═══ Passage given
Friday, August 29, 2008

How does my icebox know?

We'll get back to storytelling and puppets very soon. I promise.

I grew up saying icebox, not refrigerator. I still call it that mostly, just as I still say tomahto. More on inherited word choice, accents and speech patterns in another post.

At any rate, my friend Granny Sue put her results to this personality test on her blog; I'm merely reacting to peer pressure. Note that this test is not completely accurate--the first half of the last statement is false, the second is true. Some of the rest of it is true.

What Your Fridge Says About You

You like to be surrounded by things you love. You aren't exactly greedy, but you can be materialistic at times.

You tend to be a fairly thrifty person. You splurge occasionally, but you're mostly a saver.

You are a very adventurous person. You love to try new things, and you get bored very easily.

You are responsible, together, and mature. You act like an adult, even when you don't feel like it.

You are likely to be married - and very busy.
══════
═══ Data segment
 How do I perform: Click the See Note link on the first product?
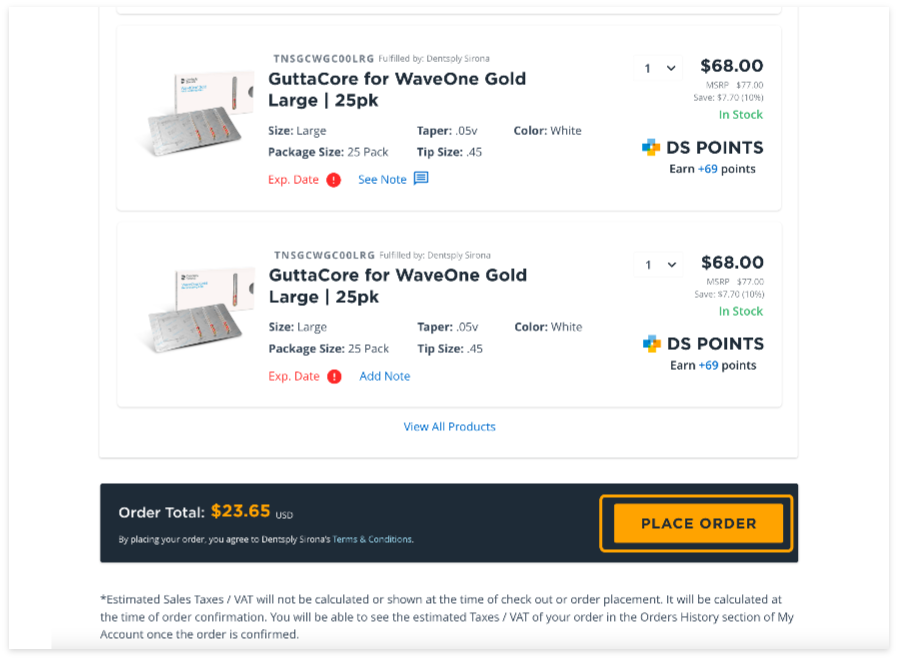click(382, 180)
══════
◆ Work instructions ◆
List every topic that the icebox blog post above says the blog will return to or cover in a later post.

◆ Result of the task ◆
storytelling, puppets, inherited word choice, accents, speech patterns